Hippocampal neurons protecting effect of propofol against hypoxia/reoxygenation via inducing the expression of nerve growth factor

目的探讨不同浓度的异丙酚预处理对大鼠海马神经元缺氧/复氧损伤的保护及神经生长因子(Nerve growth factor,NGF)的作用。方法取离体培养的大鼠海马神经元,随机分成7组:对照组(Con组);CoC l2组(CoC l2组):加入300μM CoC l2处理1 h,然后更换正常的培养基培养24 h,之后更换无血清的培养基培养;脂肪乳剂组(Intralipid,Intra组):加入10%脂肪乳剂90μL预处理1 h后加入300μM CoC l2;异丙酚组(prop组)培养孔中加入10、20、50、100μM浓度的异丙酚预处理1 h后,同CoC l2组。MTT法测定细胞增殖,流式细胞技术测定细胞的凋亡。为进一步研究不同浓度的异丙酚对NGF及其受体TrkA表达的影响,本研究将大鼠海马神经元分为6组,分别为对照组,CoC l2组,10、20、50、100μM浓度异丙酚组,用RT-PCR检测NGF mRNA和TrkA mRNA表达。为探讨NGF/TrkA的作用,将细胞随机分为4组:对照组,CoC l2组,50μM异丙酚组,1.0μmol/L K252a组。结果脂肪乳剂组与CoC l2组比较,细胞活性差异无统计学意义(P>0.05),50μM异丙酚预处理可以明显增加大鼠海马神经元的增殖能力,减少凋亡(P<0.01),50μM异丙酚预处理上调NGF mRNA和TrkA mRNA的表达(P<0.05或P<0.01),10、20、100μM异丙酚组与缺氧/复氧组相比差异无统计学意义(P>0.05),异丙酚对海马神经元的保护作用被K252a抑制(P<0.01)。结论 50μM异丙酚预处理对缺氧/复氧后的大鼠海马神经元有保护作用,NGF及其受体TrkA在异丙酚的预处理中起到重要的作用。

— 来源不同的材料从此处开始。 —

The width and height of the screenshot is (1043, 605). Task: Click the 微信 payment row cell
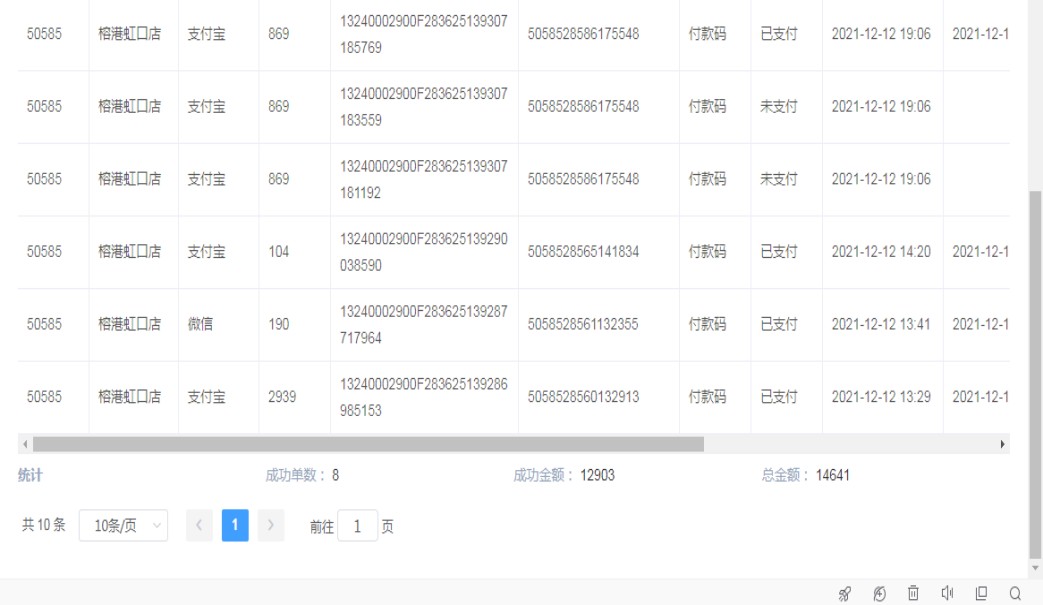[200, 324]
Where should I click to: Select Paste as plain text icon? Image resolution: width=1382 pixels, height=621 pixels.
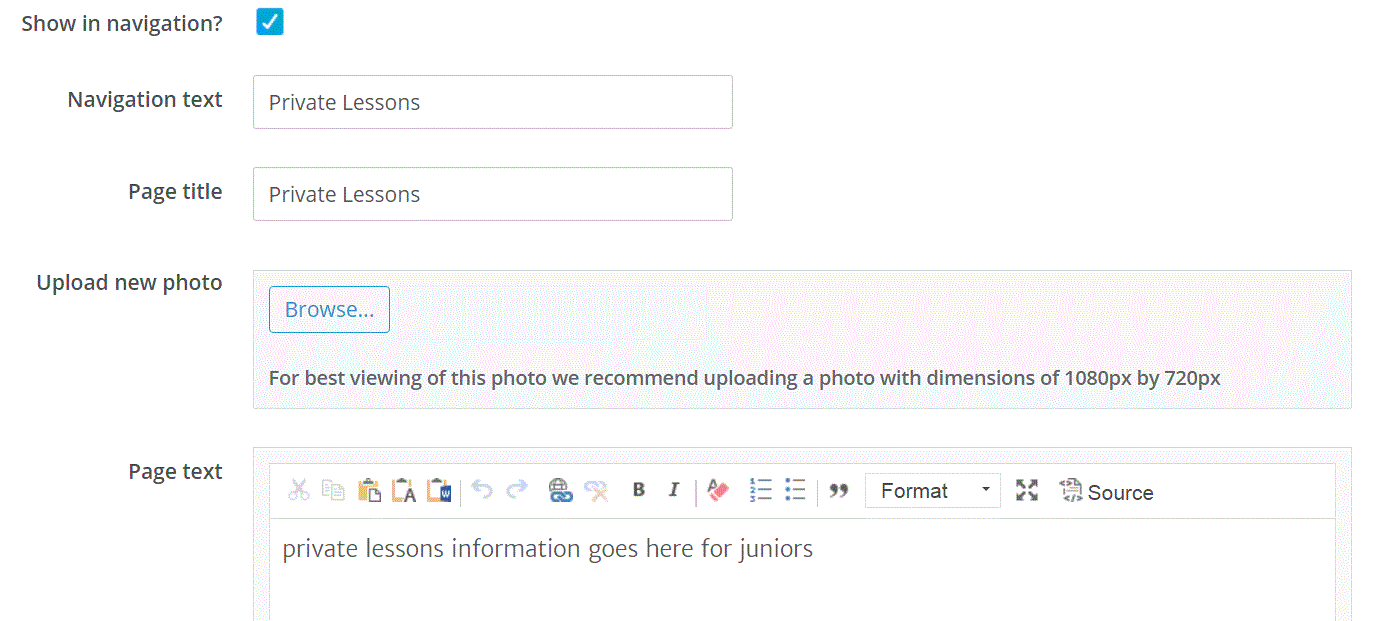[404, 491]
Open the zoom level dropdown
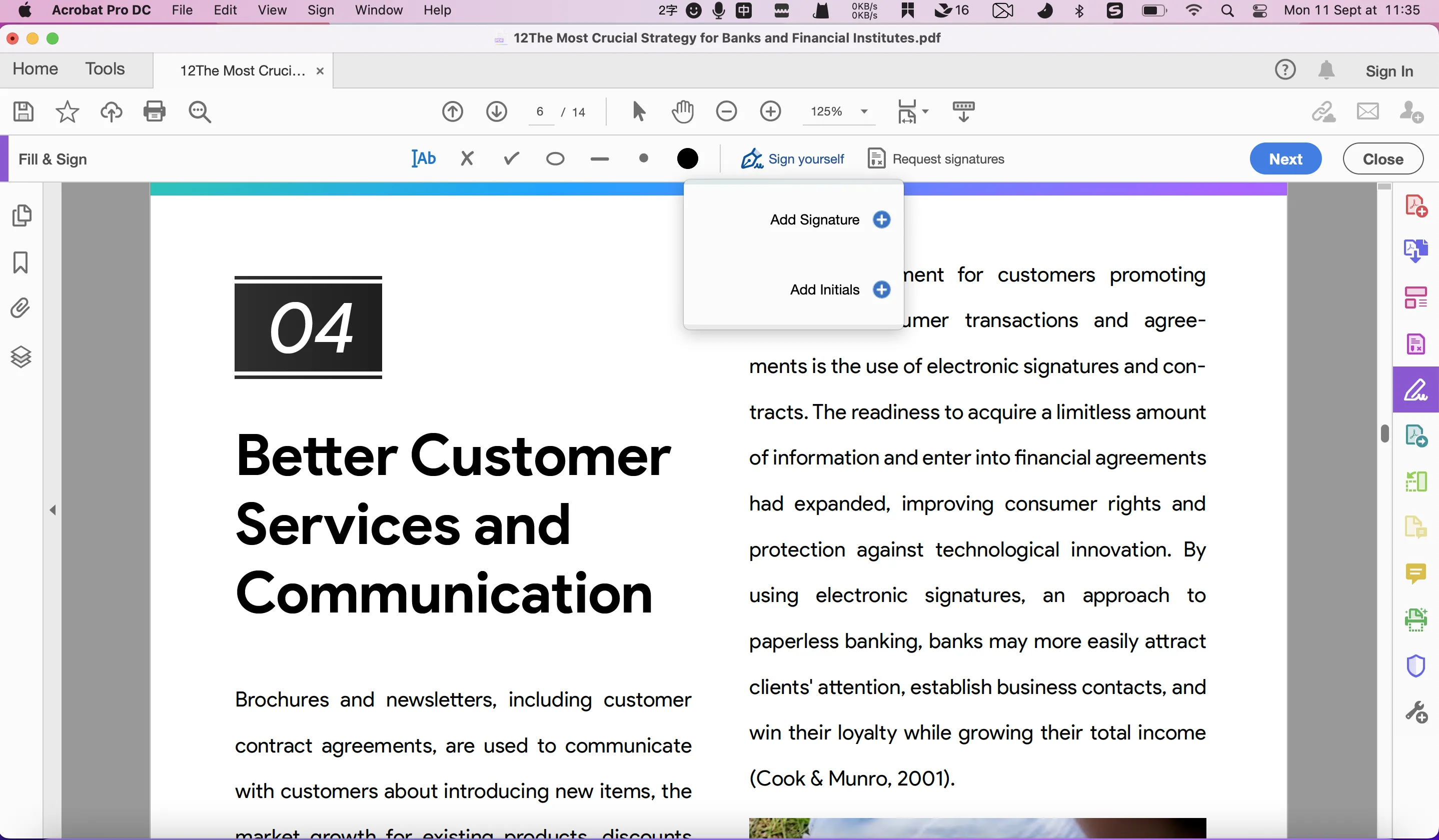This screenshot has width=1439, height=840. (864, 111)
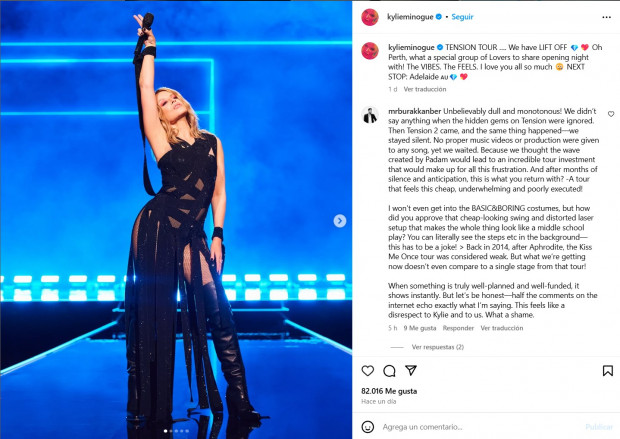Open emoji picker in comment box
This screenshot has width=620, height=439.
click(x=368, y=427)
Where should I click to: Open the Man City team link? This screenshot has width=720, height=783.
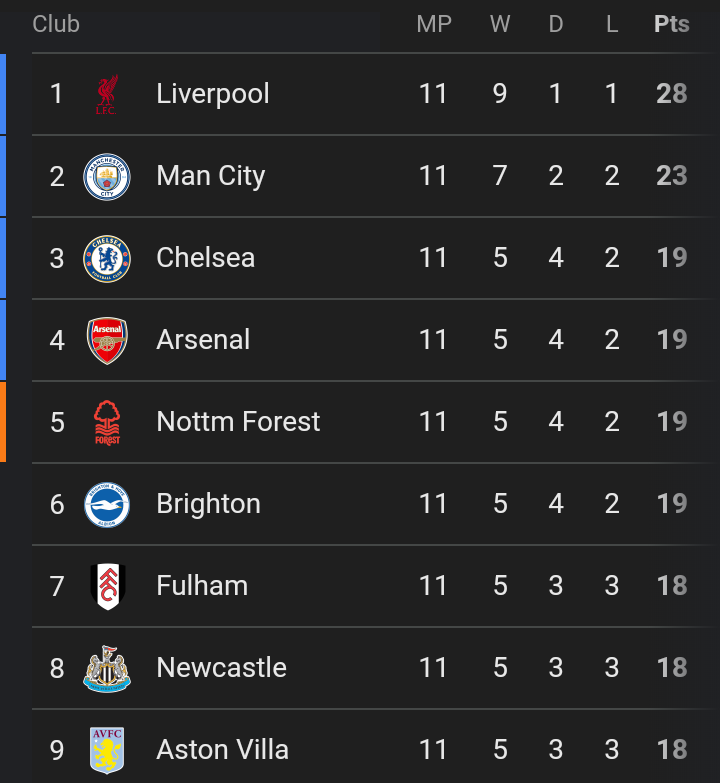pyautogui.click(x=211, y=176)
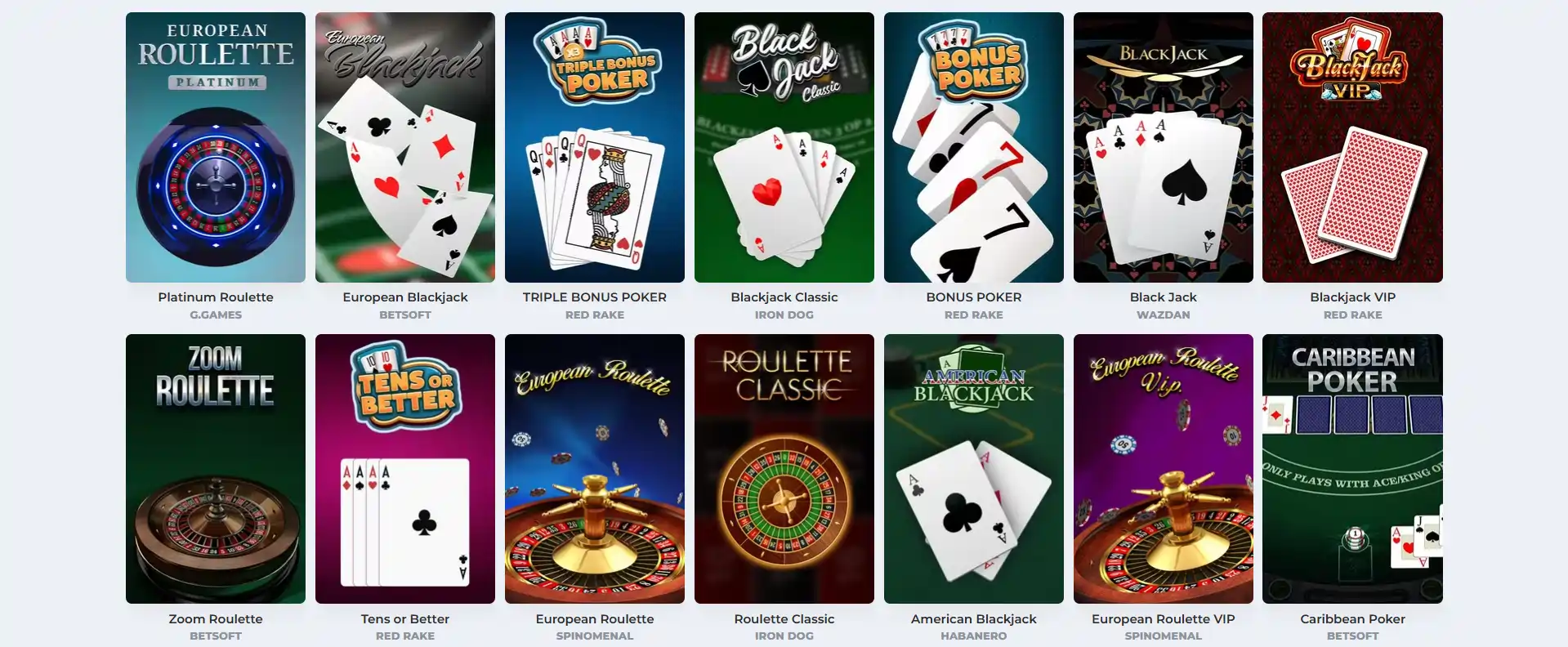Click the 'WAZDAN' provider label
This screenshot has height=647, width=1568.
click(x=1164, y=315)
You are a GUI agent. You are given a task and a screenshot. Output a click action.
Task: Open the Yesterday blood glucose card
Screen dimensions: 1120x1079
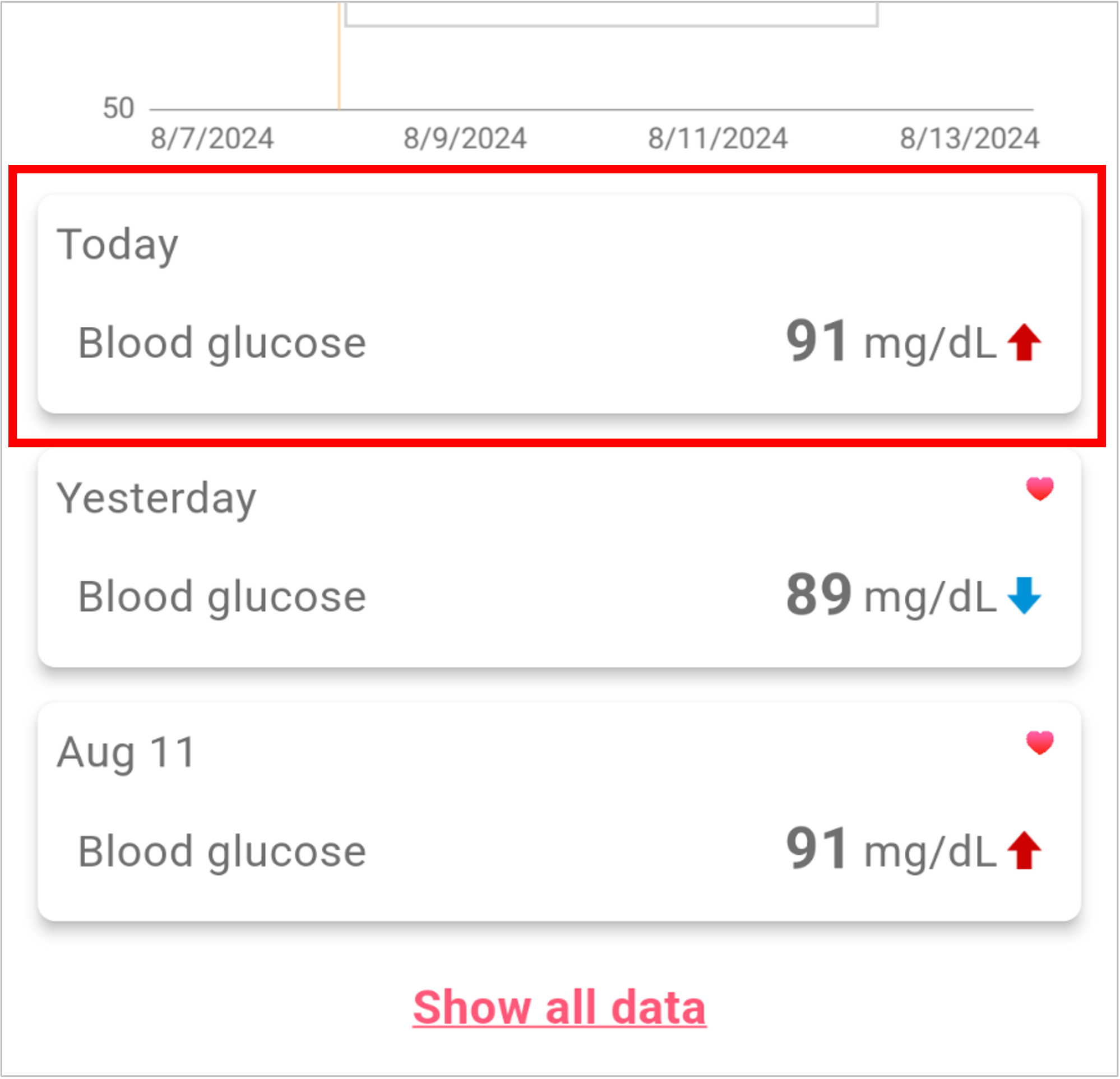(559, 558)
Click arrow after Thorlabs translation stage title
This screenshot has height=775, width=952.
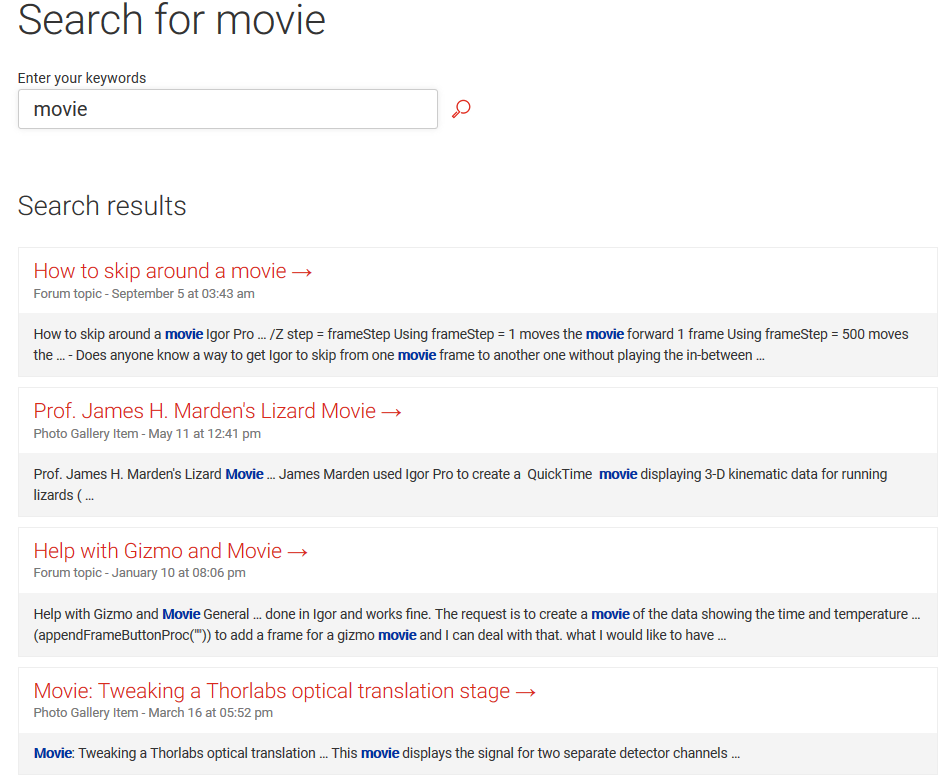526,692
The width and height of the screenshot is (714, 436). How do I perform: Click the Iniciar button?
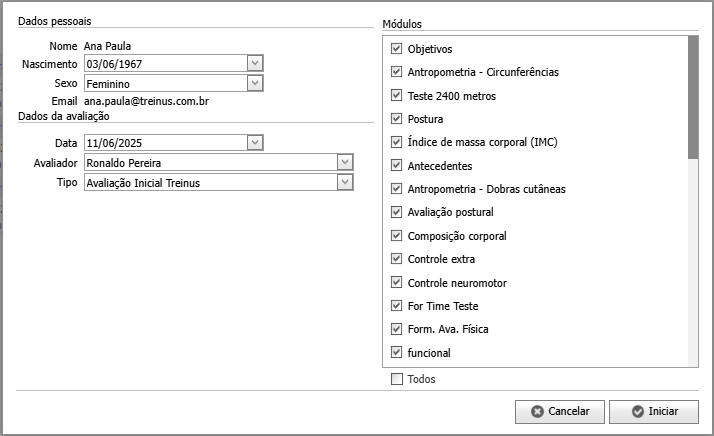coord(653,411)
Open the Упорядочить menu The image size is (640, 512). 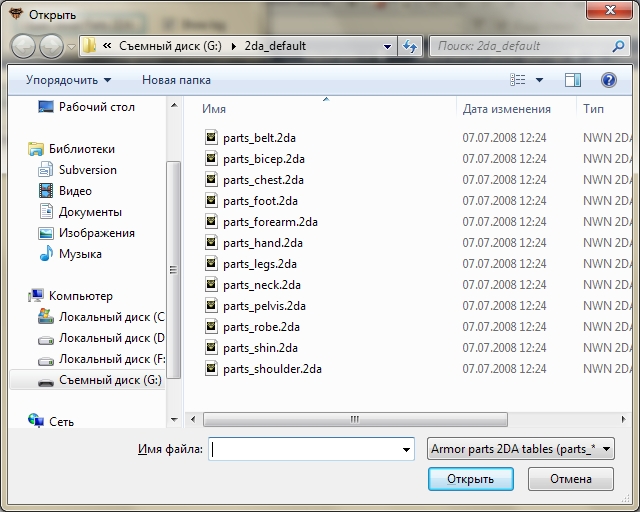click(68, 80)
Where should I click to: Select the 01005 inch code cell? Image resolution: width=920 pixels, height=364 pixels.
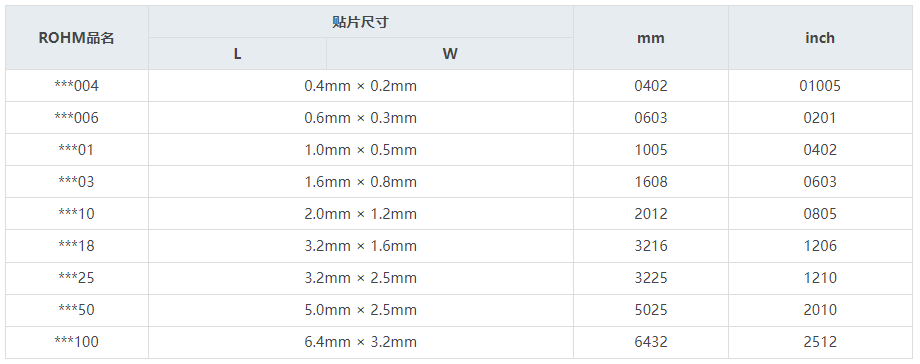pyautogui.click(x=820, y=86)
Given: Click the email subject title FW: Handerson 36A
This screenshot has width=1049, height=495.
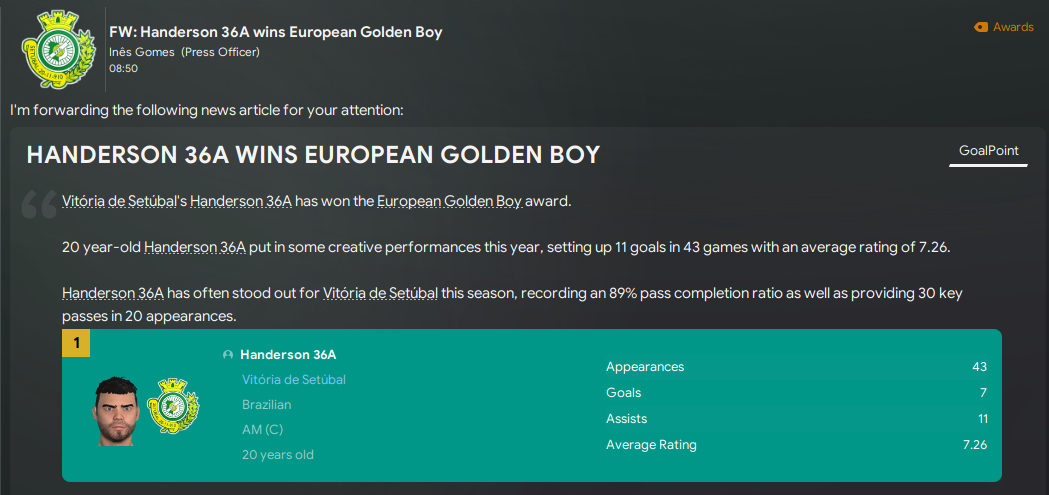Looking at the screenshot, I should pos(276,32).
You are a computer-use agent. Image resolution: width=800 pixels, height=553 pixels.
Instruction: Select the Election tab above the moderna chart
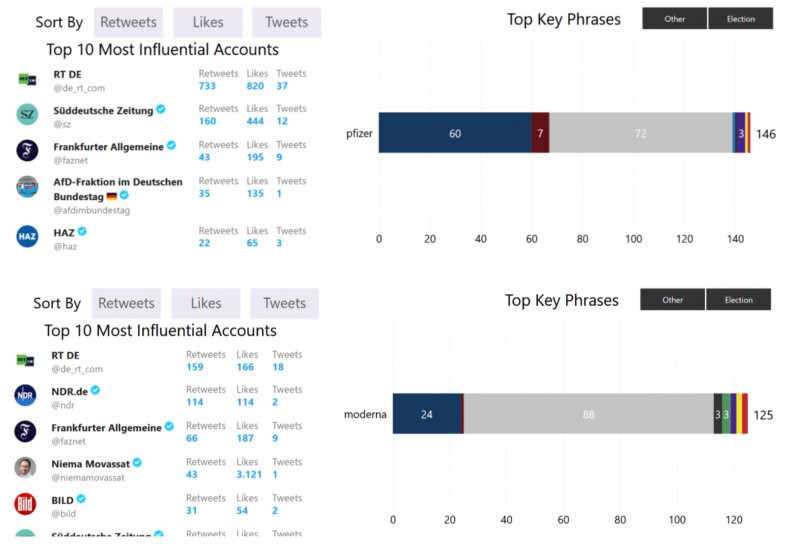coord(738,300)
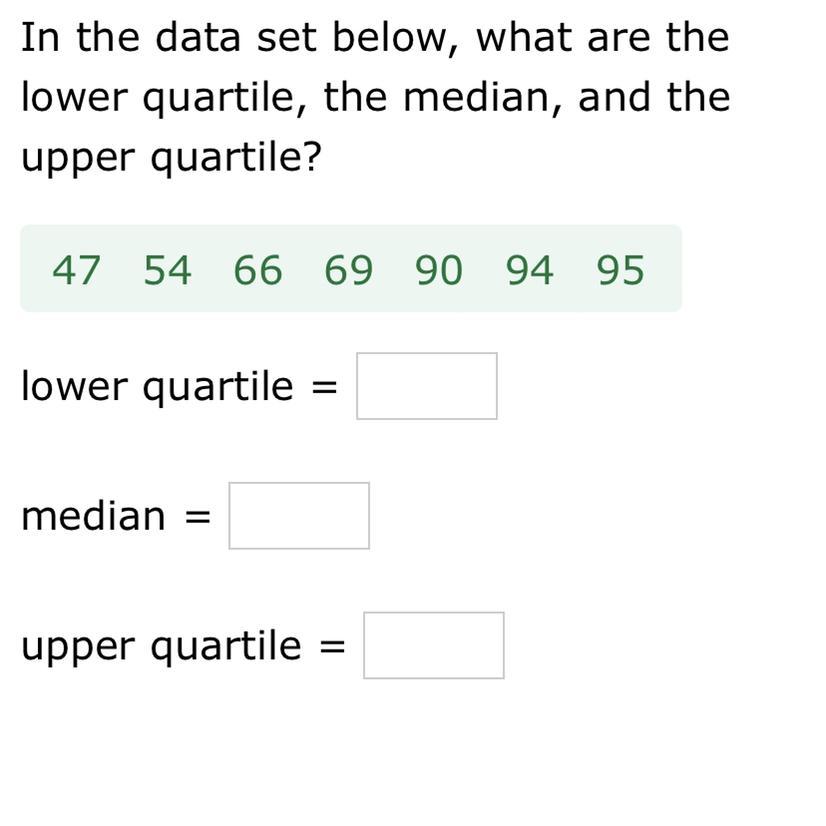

Objective To establish a model of hypoxia/re-oxygenation （H/R）injury to examine the neuroprotective effect of propofol,and explore the role of nerve growth factor （NGF） in this action.Methods Hippocampal neurons were randomly assigned to one of 7 groups：Control group （Con group） ; CoCl2 group ; intralipid group （Intra group）：pretreated the neurons with 10％ intralipid 90 μL,then added 300 μM CoCl2 ;propofol group：pretreated the neurons with 10,20,50,100 μM propofol for 1 h,then added 300 μM CoCl2,stimulated with no serum media 24 hours later.MTT method and FACS was used to detect the proliferation and apoptosis of neurons.Then RT-PCR method was used to show the regulation of NGF and TrkA in propofol preconditioning H/R with different concentrations of propofol.To further investigate the effect of NGF/TrkA signaling pathway,the neurons were stimulated with 1.0 μ mol/LK252a before treated with 50 μM propofol,expression of TrkA were measured by Western blot.Results-H/R resulted in reduced cell viability and increased cell apoptosis in Hippocampal neurons,as indicated by MTT assay and FACS respectively （P ＜ 0.01）.Pretreatment with 50 μM propofol reversed H/R-induced neurotoxicity and induced a remarkable increase in NGF mRNA and TrkA mRNA expression and the inhibition of TrkA receptor by K252a（an inhibitor of Trk family members） altered the neuro-protective effect of propofol（P ＜0.05 or 0.01）.Conclusion The findings suggest the potential effect of propofol for protecting hippocampal neuron against H/R through NGF/Trk signaling pathway partly.